Dendrobium nobile Lindl. is one of the endangered orchids, which has been used as a medicinal plant for many years in China, Japan, India, and some other countries [1, 2]. It showed many health beneficial functions, such as eye-protection, liver-protection, cardiovascular-protection, gastric-protection and neuro-protection [3, 4].

Oxidative stress is associated with the occurrence and progression of cancer, metabolic syndrome, diabetes, cardiovascular disease, hypertension, Alzheimer’s disease, and aging [5–7]. Thus, antioxidant activities attached more and more attentions in production of health-care foods or skin-care products [8]. Recent research indicated that some Dendrobium species might be good antioxidant resources. The reports on D. officinale, D. chrysanthum, D. speciosum, D. chrysotoxum, D. denneanum, D. crepidatum, D. densiflorum, D. huoshanense, D. macrostachyum, D. signatum, D. catenatum, D. moniliforme, D. thyrsiflorum, D. fimbriatum, D. pachyglossum, D. aphyllum, D. devonianum, and D. sabin showed that they performed effects on 1, 1-diphenyl-2-picrylhydrazyl (DPPH) scavenging, 2, 2′-Azinobis-3-ethylbenzthiazoline-6-sulphonate (ABTS) scavenging, or ferric reducing [9–14].

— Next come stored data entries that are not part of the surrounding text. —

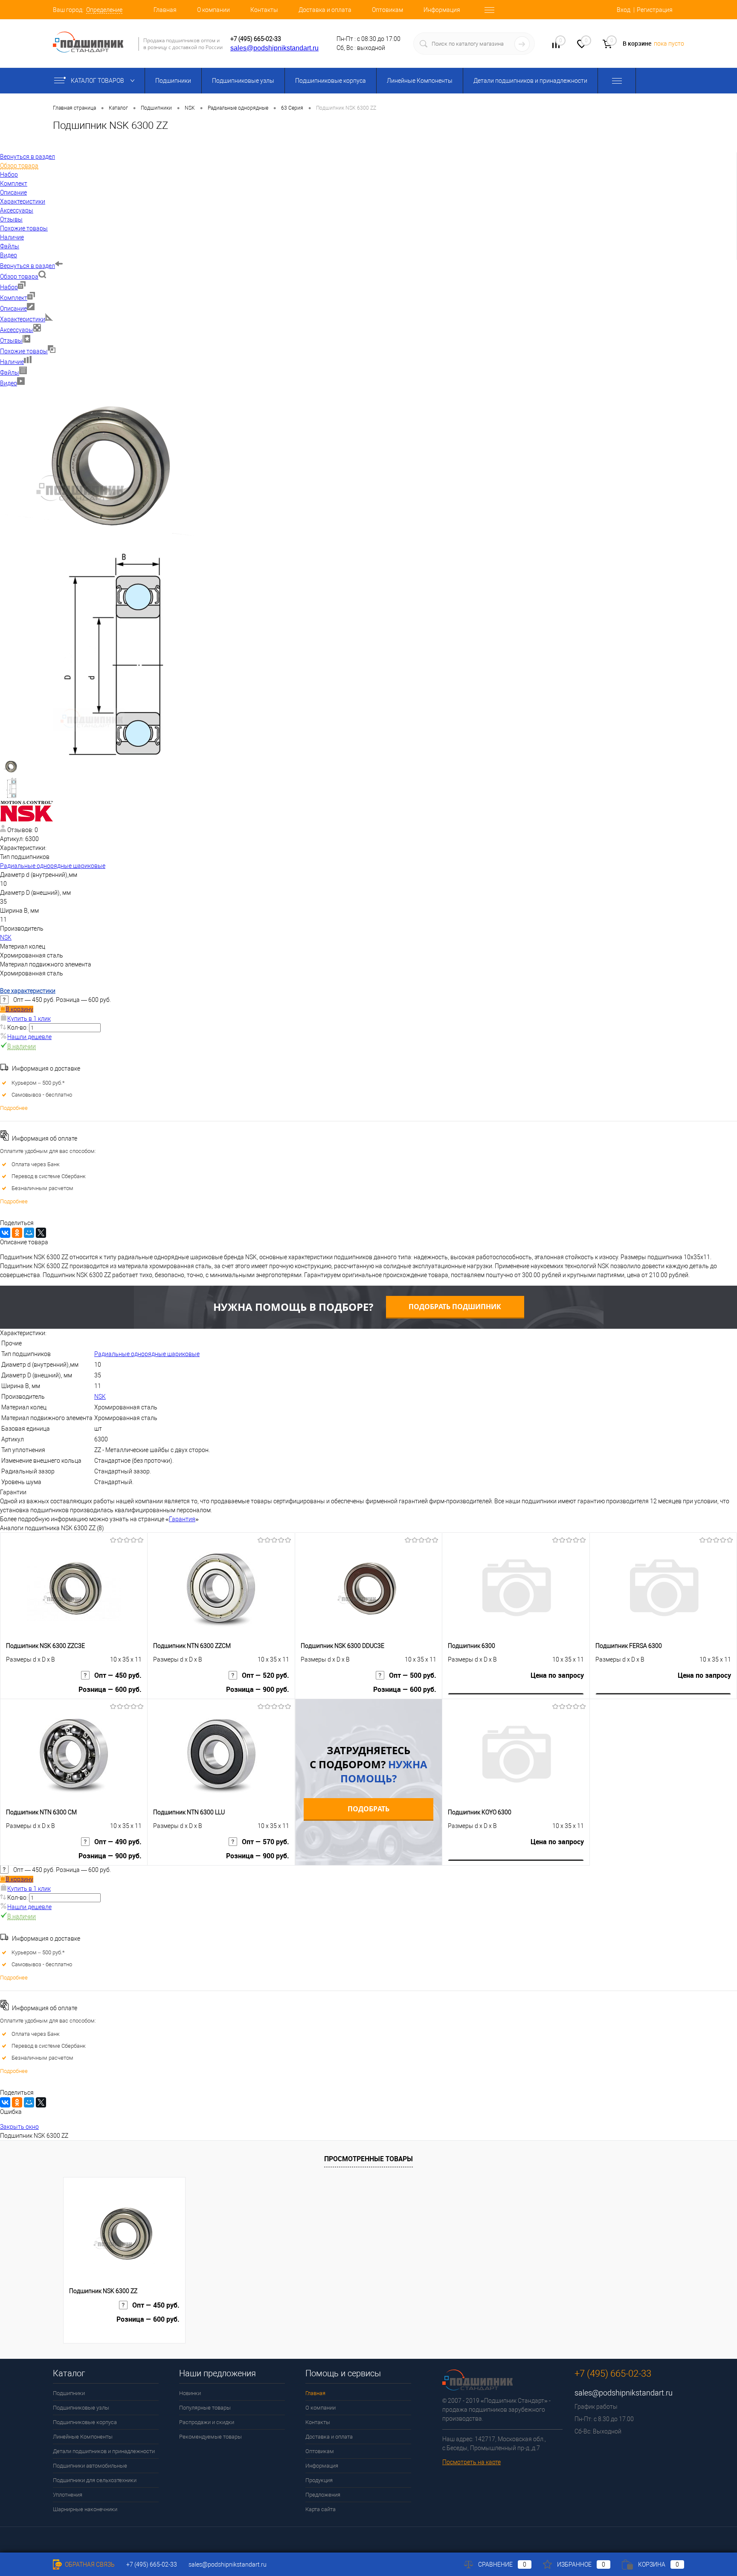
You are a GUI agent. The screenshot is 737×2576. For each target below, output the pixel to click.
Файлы (9, 372)
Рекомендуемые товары (210, 2436)
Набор (9, 287)
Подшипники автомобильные (90, 2465)
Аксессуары (16, 329)
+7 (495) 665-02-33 (255, 38)
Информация (442, 9)
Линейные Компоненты (420, 80)
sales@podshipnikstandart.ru (274, 48)
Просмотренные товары (368, 2158)
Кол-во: (18, 1027)
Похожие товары (24, 351)
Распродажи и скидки (206, 2422)
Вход (623, 9)
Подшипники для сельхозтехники (94, 2480)
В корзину (19, 1009)
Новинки (190, 2393)
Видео (8, 383)
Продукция (319, 2480)
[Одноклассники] (17, 1233)
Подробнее (14, 1108)
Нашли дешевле (29, 1036)
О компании (213, 9)
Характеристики (22, 319)
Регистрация (655, 9)
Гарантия (182, 1519)
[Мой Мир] (29, 1233)
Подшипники (173, 80)
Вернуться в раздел (27, 265)
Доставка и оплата (325, 9)
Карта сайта (320, 2509)
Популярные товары (205, 2407)
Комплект (13, 297)
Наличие (12, 361)
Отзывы (11, 340)
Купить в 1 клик (29, 1018)
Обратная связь (89, 2564)
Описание (13, 308)
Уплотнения (67, 2495)
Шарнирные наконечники (85, 2509)
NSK (6, 937)
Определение (104, 9)
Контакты (264, 9)
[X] (41, 1233)
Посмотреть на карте (471, 2462)
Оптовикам (387, 9)
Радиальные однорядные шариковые (52, 865)
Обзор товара (19, 276)
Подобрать (368, 1808)
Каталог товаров (98, 80)
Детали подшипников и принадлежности (530, 80)
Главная (165, 9)
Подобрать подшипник (455, 1306)
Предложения (322, 2495)
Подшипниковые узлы (243, 80)
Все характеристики (27, 990)
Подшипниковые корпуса (330, 80)
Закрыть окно (19, 2126)
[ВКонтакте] (5, 1233)
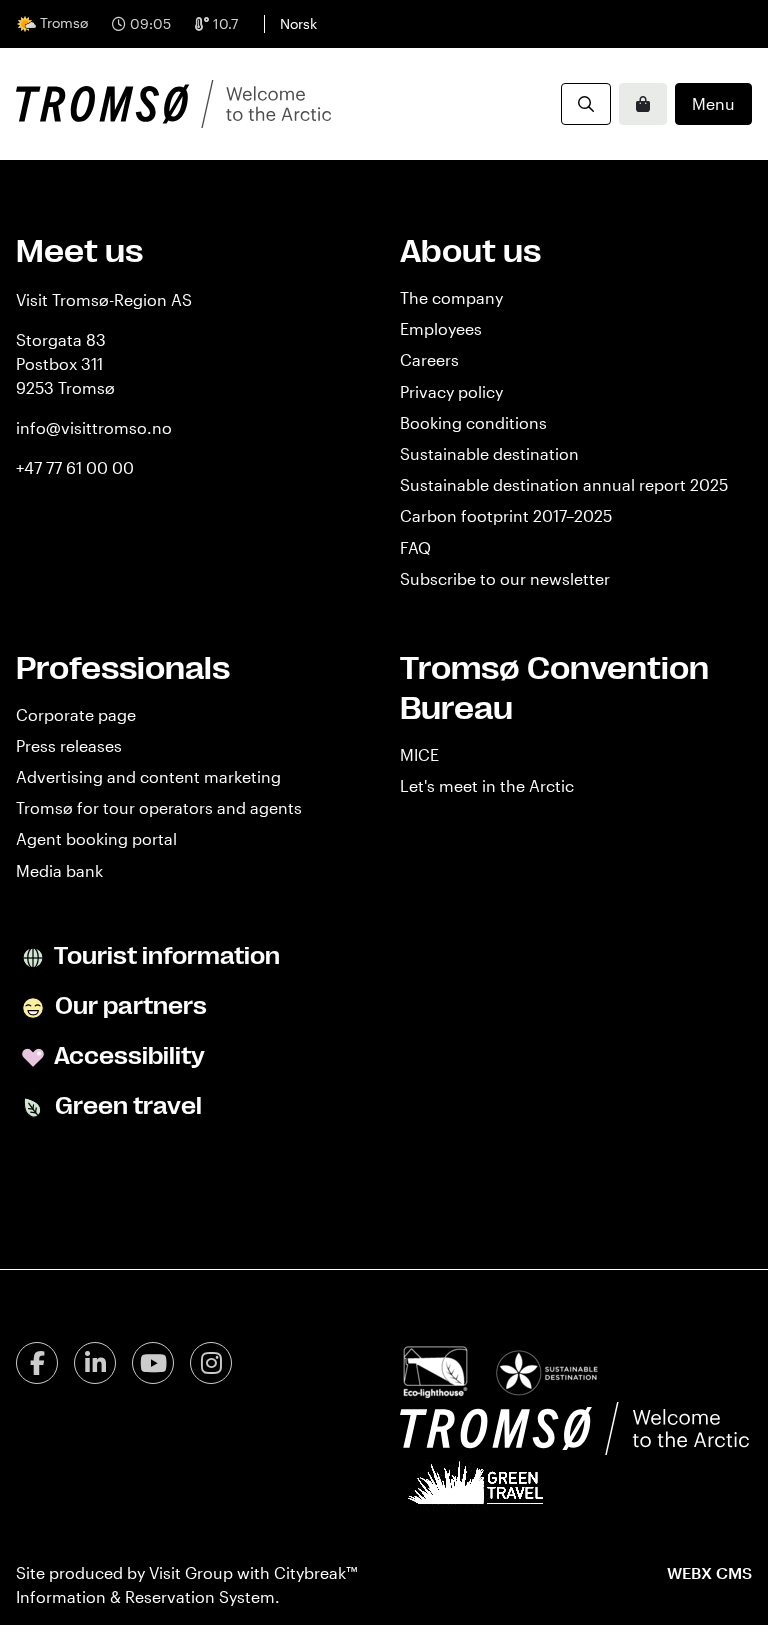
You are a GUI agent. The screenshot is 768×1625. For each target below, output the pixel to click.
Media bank (59, 870)
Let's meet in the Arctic (487, 785)
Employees (441, 328)
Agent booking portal (96, 838)
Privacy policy (451, 391)
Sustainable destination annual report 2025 (564, 484)
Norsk (298, 23)
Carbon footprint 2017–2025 (506, 515)
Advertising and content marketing (148, 776)
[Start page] (173, 104)
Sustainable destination (489, 453)
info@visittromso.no (94, 427)
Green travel (126, 1106)
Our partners (128, 1006)
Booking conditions (473, 422)
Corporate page (76, 714)
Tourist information (165, 956)
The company (451, 297)
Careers (429, 359)
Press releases (69, 745)
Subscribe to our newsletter (505, 578)
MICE (419, 754)
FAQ (415, 547)
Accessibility (127, 1056)
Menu (713, 103)
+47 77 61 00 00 (75, 467)
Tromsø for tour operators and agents (159, 807)
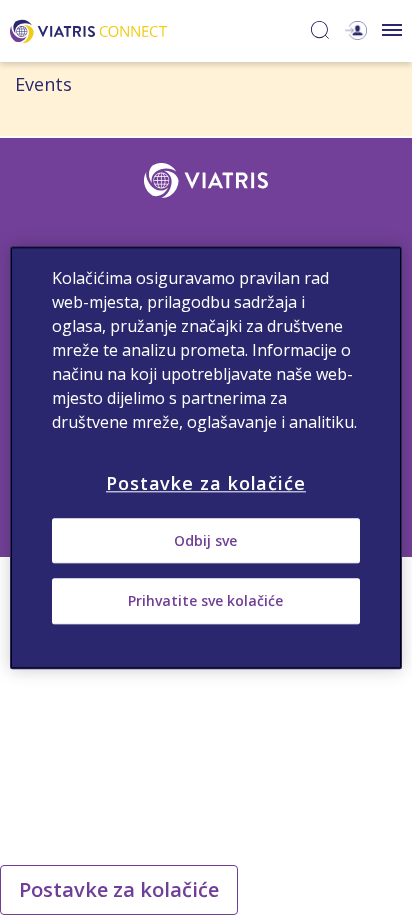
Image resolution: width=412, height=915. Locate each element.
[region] (205, 457)
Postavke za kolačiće (119, 889)
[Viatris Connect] (88, 29)
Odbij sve (205, 540)
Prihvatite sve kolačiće (205, 601)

However, there were poor researches reported on the antioxidant basis of Dendrobium [8, 15]. In plant secondary metabolites, flavonoids, phenols, vitamins, organic acids, and polysaccharides are well known as good antioxidants [16–18]. Some flavonoids, such as quercetin, rutin, and isoquercitrin, had been reported to be correlated antioxidant activities in D. officinale, D. catenatum, and D. huoshanense [12, 19–21]. Some polysaccharides were also considered as functional antioxidants in D. officinale, D. huoshanense, and D. nobile [15, 22, 23]. Recently, high performance liquid chromatography-tandem mass spectrometry (HPLC-MS/MS) had been used for metabolic analysis, chemical differentiation, quality control, and pharmaceutical identification in some Dendrobium species [19, 20, 24]. This is helpful for further quantitative identification of some novel antioxidants in D. nobile.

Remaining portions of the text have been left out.